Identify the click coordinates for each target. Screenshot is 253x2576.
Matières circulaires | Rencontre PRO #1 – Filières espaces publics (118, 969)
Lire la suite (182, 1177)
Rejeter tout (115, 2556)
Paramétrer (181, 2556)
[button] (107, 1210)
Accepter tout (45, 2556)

What you need to do
For this exercise, restate every record word for word.

Response for this exercise
Identify the click coordinates for each target. Screenshot is 253x2576.
Matières circulaires | Rencontre PRO #1 – Filières espaces publics (118, 969)
Lire la suite (182, 1177)
Rejeter tout (115, 2556)
Paramétrer (181, 2556)
[button] (107, 1210)
Accepter tout (45, 2556)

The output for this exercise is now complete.